I suspect this same "consideration" will occur with EMRs. As consumers learn more about the benefits or EMRs, the more likely they will be willing to sacrifice some privacy to obtain those benefits. The task is to document those benefits and let consumers understand those benefits. Then, the consumer can decide whether the privacy loss associated with an EMR trumps the benefits provided by an EMR.

One other factor must be considered. For those who choose to opt-out of EMRs, a burden will be placed on others who do embrace the EMR. Paper records are more costly and difficult to manage than electronic ones. In addition, if we are able to show increased quality, safety, and lower costs associated with EMR use, those who choose not to have an EMR will be placing a financial burden on those who choose to embrace the EMR. These unnecessary costs are borne by society and in turn all of us.

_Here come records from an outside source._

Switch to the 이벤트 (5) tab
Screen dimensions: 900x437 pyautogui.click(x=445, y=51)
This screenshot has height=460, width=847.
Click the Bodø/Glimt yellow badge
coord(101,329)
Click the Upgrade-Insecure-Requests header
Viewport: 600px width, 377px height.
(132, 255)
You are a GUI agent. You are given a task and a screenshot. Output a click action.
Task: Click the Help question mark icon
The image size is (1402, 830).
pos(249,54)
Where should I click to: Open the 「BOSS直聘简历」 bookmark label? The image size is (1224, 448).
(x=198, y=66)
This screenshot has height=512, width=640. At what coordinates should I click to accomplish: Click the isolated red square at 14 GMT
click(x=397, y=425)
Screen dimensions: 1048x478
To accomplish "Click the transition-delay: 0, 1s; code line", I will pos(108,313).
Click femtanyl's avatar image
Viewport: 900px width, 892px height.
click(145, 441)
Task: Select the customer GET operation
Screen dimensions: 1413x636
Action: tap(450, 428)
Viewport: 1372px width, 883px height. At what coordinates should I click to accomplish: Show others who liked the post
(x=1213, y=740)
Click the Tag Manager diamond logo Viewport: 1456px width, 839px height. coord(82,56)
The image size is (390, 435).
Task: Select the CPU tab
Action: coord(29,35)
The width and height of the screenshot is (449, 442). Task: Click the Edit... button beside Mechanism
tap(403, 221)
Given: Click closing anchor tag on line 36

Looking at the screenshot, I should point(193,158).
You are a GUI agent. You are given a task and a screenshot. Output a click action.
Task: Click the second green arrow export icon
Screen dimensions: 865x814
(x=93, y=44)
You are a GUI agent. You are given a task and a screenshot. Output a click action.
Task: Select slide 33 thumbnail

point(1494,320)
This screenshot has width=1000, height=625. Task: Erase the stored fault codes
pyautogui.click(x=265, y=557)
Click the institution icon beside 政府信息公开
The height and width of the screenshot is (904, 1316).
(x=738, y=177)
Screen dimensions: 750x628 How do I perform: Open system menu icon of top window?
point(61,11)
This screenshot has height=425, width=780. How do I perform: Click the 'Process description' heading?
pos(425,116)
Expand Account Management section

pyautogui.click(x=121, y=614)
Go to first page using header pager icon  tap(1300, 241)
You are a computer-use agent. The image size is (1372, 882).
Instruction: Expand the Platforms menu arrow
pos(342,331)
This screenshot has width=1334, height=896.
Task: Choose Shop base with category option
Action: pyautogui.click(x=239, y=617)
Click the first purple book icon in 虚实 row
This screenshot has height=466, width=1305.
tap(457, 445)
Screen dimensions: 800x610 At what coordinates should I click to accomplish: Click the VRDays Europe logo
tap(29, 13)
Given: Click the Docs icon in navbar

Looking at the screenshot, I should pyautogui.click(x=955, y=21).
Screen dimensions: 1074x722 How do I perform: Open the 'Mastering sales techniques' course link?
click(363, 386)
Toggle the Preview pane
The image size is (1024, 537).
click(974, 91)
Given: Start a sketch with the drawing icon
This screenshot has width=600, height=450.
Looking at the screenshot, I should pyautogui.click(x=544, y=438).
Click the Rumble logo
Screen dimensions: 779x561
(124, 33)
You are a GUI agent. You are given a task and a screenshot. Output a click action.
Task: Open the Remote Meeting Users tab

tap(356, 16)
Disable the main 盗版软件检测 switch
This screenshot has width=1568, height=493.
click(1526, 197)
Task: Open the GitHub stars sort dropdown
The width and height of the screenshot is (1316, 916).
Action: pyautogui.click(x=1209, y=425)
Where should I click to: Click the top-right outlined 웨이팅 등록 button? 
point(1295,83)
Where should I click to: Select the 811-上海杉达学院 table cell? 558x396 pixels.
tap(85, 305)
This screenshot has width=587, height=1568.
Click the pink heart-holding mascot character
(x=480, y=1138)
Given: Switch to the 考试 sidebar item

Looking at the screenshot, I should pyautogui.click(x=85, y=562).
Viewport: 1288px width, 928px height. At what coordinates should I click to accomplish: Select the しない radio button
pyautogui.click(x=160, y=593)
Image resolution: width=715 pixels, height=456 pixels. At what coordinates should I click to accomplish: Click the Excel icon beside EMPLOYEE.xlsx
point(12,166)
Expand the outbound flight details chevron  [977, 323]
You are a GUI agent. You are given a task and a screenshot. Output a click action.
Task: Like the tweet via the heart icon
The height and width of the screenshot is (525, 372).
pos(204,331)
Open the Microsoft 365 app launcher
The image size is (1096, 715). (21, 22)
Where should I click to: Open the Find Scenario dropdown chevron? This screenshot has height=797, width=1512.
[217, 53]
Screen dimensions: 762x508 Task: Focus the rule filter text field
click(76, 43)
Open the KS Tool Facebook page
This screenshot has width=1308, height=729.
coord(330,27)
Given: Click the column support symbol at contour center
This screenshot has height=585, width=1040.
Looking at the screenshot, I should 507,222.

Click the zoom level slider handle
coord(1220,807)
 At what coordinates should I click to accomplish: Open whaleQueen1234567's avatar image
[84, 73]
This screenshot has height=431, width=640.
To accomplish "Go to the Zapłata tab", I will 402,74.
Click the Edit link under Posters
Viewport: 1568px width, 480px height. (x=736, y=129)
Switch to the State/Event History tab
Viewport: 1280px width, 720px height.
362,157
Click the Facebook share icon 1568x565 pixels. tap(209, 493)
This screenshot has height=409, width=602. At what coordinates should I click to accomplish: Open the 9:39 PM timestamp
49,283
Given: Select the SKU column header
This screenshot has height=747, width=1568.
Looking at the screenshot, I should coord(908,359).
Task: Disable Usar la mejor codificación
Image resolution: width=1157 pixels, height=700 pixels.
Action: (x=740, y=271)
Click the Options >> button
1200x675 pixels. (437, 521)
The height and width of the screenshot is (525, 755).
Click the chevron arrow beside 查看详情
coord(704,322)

These issues are not one-dimensional nor clear cut. The public's balancing of privacy and EMRs will evolve over time. If we use the model of online banking as an example, it is clear that the privacy issue will gradually disappear as more individuals trust and utilize EMRs.

John H. Sand MD FACOG responded 8 months ago: #3

"EHR's won't become universal until they are sufficiently standardized. The problems with privacy must be overcome
before universal access to records will be practical and
in the meantime patients will continue to leave practices where they percieve a threat to privacy, justified or not.
Lawsuits over these issues will be a major future headache
for any provider who allows breaches of privacy to occur, and so far it looks like they are unavoidable. How many of us have already recieved free experian subscriptions for personal info stolen from VA laptops for instance?
Individuals should take the initiative to store their own
med. records online, and they can decide who accesses their information.